── Document excerpt ──

It should be understood that various alternatives, combinations and modifications of the teachings described herein could be devised by those skilled in the art. The present invention is intended to embrace all such alternatives, modifications and variances that fall within the scope of the appended claims.

Claims

1. A heating element for a hair styling device, comprising: an electrically insulating inner ceramic layer; an electrically conductive resistive heating layer disposed on and in contact with said inner layer; and an electrically insulating outer ceramic layer disposed on and in contact with said resistive heating layer.

2. The heating element of claim 1, further comprising lead wires electrically connected to said resistive heating layer.

3. The heating element of claim 1, wherein said inner core is bonded to said outer core by a high temperature, thermally insulating adhesive material.

4. The heating element of claim 1, wherein said inner ceramic layer and said outer ceramic layer are made from aluminum oxide (Al2O3) ceramics.

5. The heating element of claim 1, wherein said heating element is a cylindrical tube having an axis.

6. The heating element of claim 5, wherein a combination of a thickness of said outer ceramic layer, a thickness of said resistive heating layer, and a thickness of said inner ceramic layer is between about 1.0 mm and about 8.0 mm.

7. The heating element of claim 1, wherein said heating element emits far infrared radiation when heated to a selected temperature.

8. The heating element of claim 5, wherein said outer ceramic layer has a length along said axis that is longer than a length along said axis of said resistive heating layer and said inner ceramic layer.

9. The heating element of claim 1, wherein said resistive heating layer has a thickness of between about 0.1 mm and about 0.3 mm.

10. A hair setting device for curling hair, comprising: a cylindrical heating element having an electrically insulating inner ceramic layer, an electrically conductive resistive heating layer disposed on and in contact with said inner layer, and an electrically insulating outer ceramic layer disposed on and in contact with said resistive heating layer; and a cylindrical barrel surrounding said heating element.

11. The hair setting device of claim 10, wherein said cylindrical heating element is tightly fit into said barrel so that said outer ceramic layer is in contact with an interior surface of said barrel.

12. The hair setting device of claim 10, wherein said barrel is made from a material selected from the group consisting of: a heat conductive metal and a high temperature plastic.

13. The hair setting device of claim 10, further comprising a thermal sensor in thermal contact with said heating element and connected to a control device.

14. The hair setting device of claim 13, wherein said thermal sensor is positioned between said barrel and said heating element.

───
── Supplied data ──

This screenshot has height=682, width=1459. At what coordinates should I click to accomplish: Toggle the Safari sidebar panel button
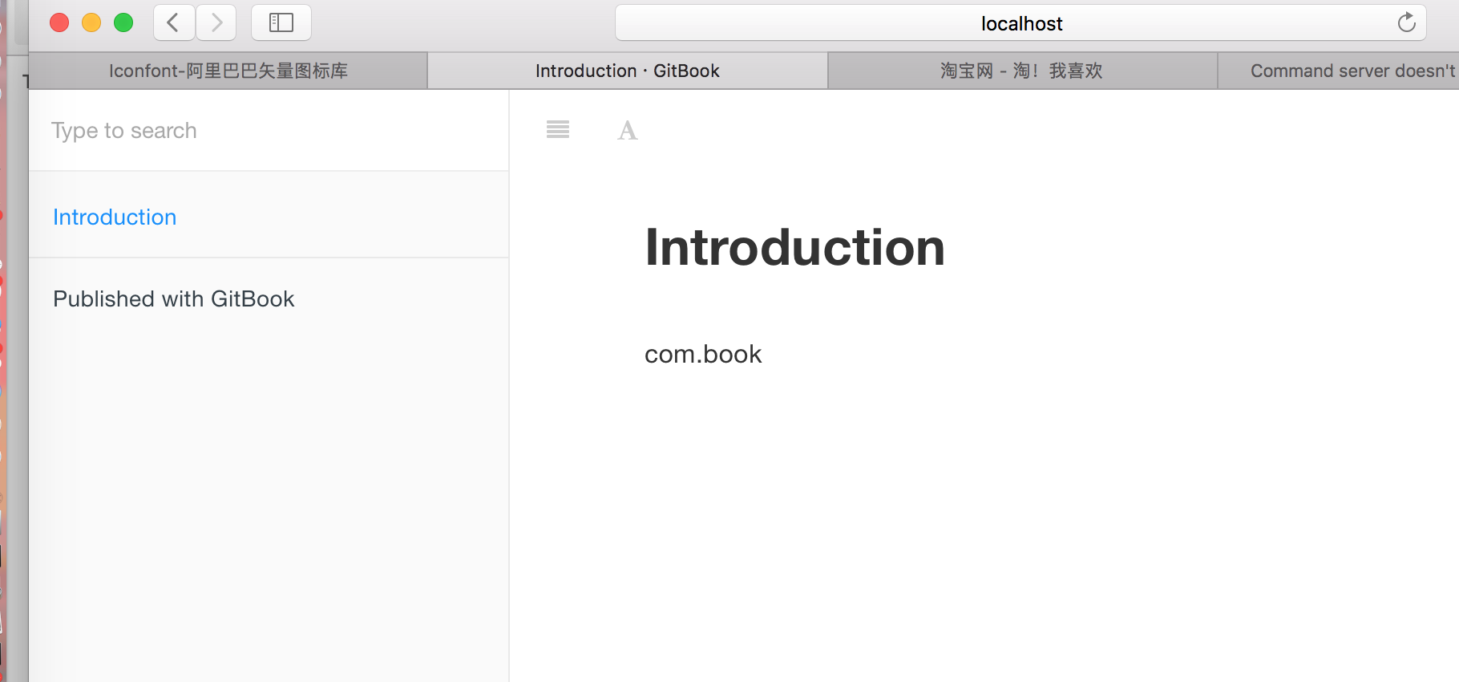281,22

───

• Exercises to complete:
(A) From the patent claims, reproduce the part that opens with the words containing "7. The heating" and closes with "about 0.3 mm.".
(B) State whether each statement agrees with the patent claims, answering yes or no and quoting the deciding words: (i) the resistive heating layer can be between about 0.1 mm and about 0.3 mm thick; (ii) the barrel can be made only from a heat conductive metal; (iii) the thermal sensor can sit between the barrel and the heating element.

• Replies:
(A)
7. The heating element of claim 1, wherein said heating element emits far infrared radiation when heated to a selected temperature.

8. The heating element of claim 5, wherein said outer ceramic layer has a length along said axis that is longer than a length along said axis of said resistive heating layer and said inner ceramic layer.

9. The heating element of claim 1, wherein said resistive heating layer has a thickness of between about 0.1 mm and about 0.3 mm.

(B)
(i) Yes: "said resistive heating layer has a thickness of between about 0.1 mm and about 0.3 mm."
(ii) No: "a material selected from the group consisting of: a heat conductive metal and a high temperature plastic."
(iii) Yes: "said thermal sensor is positioned between said barrel and said heating element."